[許知喃:那您明天下午來吧。]
[沈小姐:好嘞!愛你!]
看完電影晚上十點。
「季煙他們還在上邊玩嗎?」
「估計是吧,有酒吧有餐廳,估計不過零點不會回去。」林清野側了側身,將許知喃壓倒在沙發上,俯身在她鎖骨上咬了口,「不用管他們,我們干點兒正事。」
「……」
上一次在這裡做的記憶實在是太過羞恥,導致許知喃對這客廳有一種本能的抗拒。
而那一次也的確是做狠了,發了燒,腿間的皮膚都摩擦開,林清野後面便也稍微克制著,伺候的許知喃舒舒服服,只不過這種程度於他而言便有些食不知味了。
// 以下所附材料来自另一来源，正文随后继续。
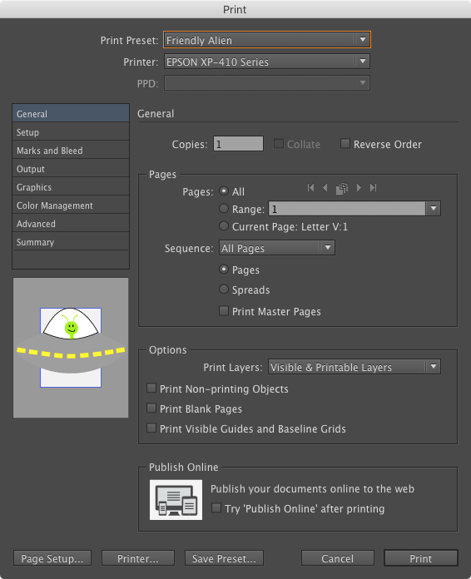Select the Spreads radio button
The width and height of the screenshot is (471, 579).
[x=224, y=289]
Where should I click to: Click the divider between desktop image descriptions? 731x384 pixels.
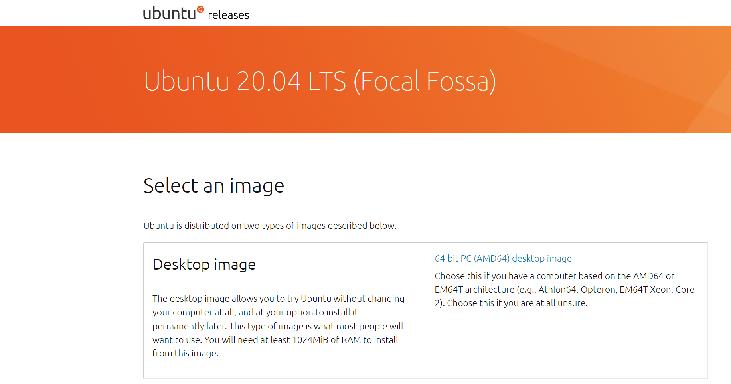421,285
「等一下清野哥,季煙他們……過會兒該回來了。」她聲音越說越小,「那張通行卡不是還在他們那嗎」。
林清野親了親她耳朵,低聲:「不會,哪兒有這麼沒眼力見,卡什麼時候都能給。」
當晚,十四惡搞送的喬遷禮物便派上了用場。
第二天一早林清野便要提前去一趟音樂節的場地,他起床時許知喃還睡著,再一次累得精疲力盡。
眼皮很沉,眯著眼看他在一旁穿衣服。
她陷入沉思,怎麼林清野好像都不會覺得累,明明那事兒時應該是他比較累才對,可早上一起來便又神清氣爽的。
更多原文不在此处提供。